Die Kosmologie als Wissenschaft die sämtlichen anderen Naturwissenschaften Herberge gibt, führt als Bindeglied derselben unweigerlich zu den großen Fragen der Existenz. Eine minimal fehlerhafte Grundannahme hat hier große Folgen. Wenn man immer mal wieder ließt, "Einstein hatte Unrecht" oder "Standartmodell falsch", fördert dies nicht unbedingt das Vertrauen in die Physik, die ansonsten hohen Wert auf Falsifizierbarkeit und Validierbarkeit legt. Aus meiner Sicht liegt das häufig an einem fehlenden Verständnis von der Relativität vieler Grundannahmen der heutigen Physik. 

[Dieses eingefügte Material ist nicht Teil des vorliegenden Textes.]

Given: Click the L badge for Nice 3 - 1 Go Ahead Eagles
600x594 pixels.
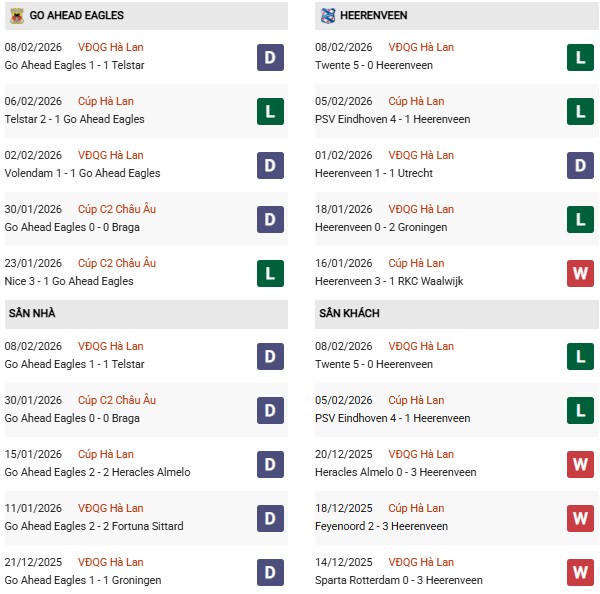Looking at the screenshot, I should (x=270, y=273).
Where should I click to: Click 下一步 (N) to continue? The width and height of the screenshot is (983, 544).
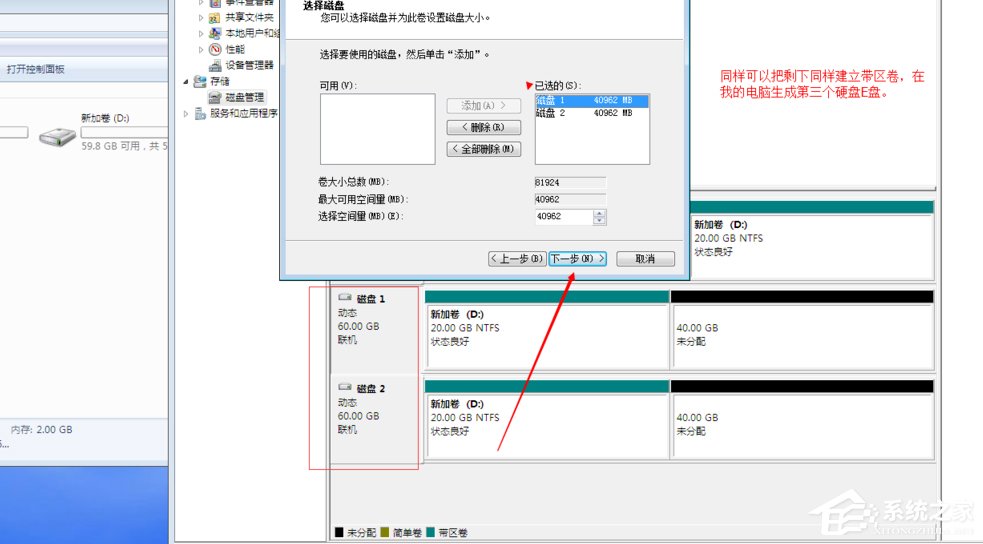pyautogui.click(x=577, y=258)
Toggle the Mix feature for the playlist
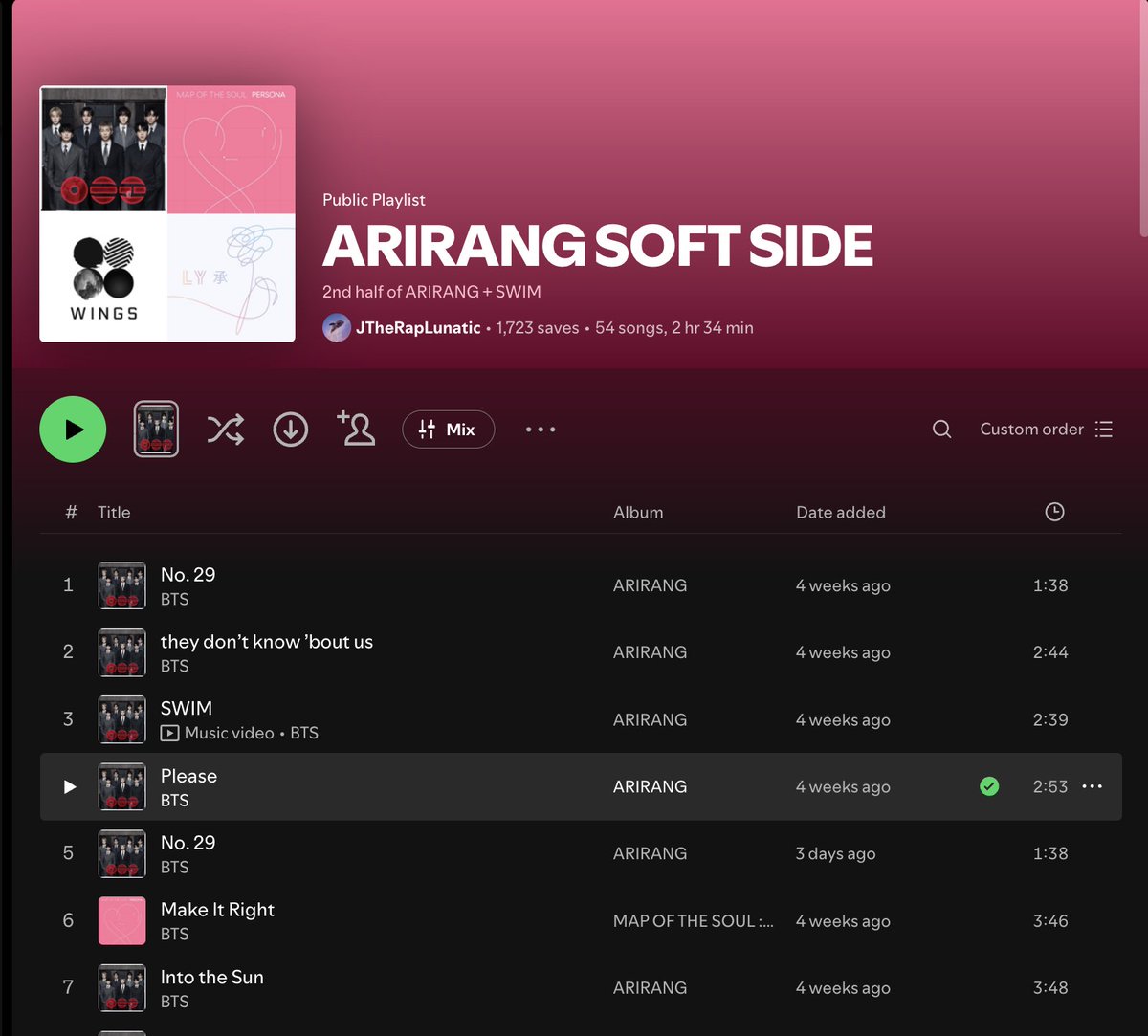 click(448, 429)
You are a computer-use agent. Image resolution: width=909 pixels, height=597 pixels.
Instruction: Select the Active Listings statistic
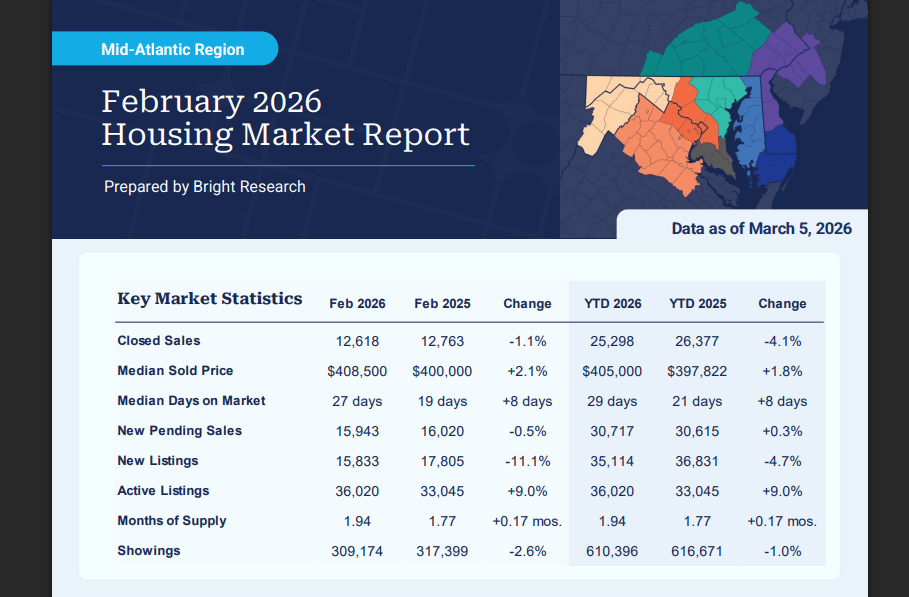click(x=163, y=491)
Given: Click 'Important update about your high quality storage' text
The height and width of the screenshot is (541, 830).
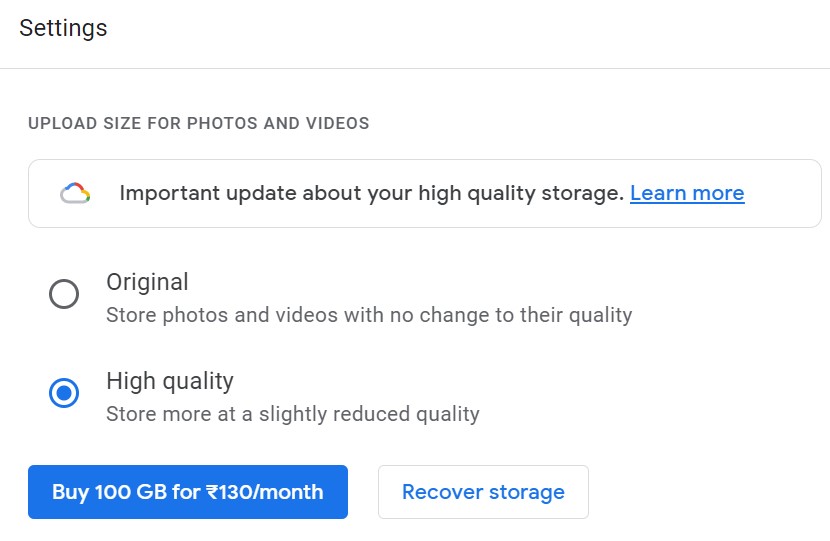Looking at the screenshot, I should coord(372,193).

Somit führte mich die neuerliche Befassung mit Kosmologie und Naturphilosophie zu einer instrumentellen Verfeinerung des Axiombegriffs. Was ist wahr? Was ist manchmal und nur an bestimmten Orten wahr? Was ist nur begrenzte Zeit wahr und war es dann überhaupt jemals richtig? Und warum ist das alles so?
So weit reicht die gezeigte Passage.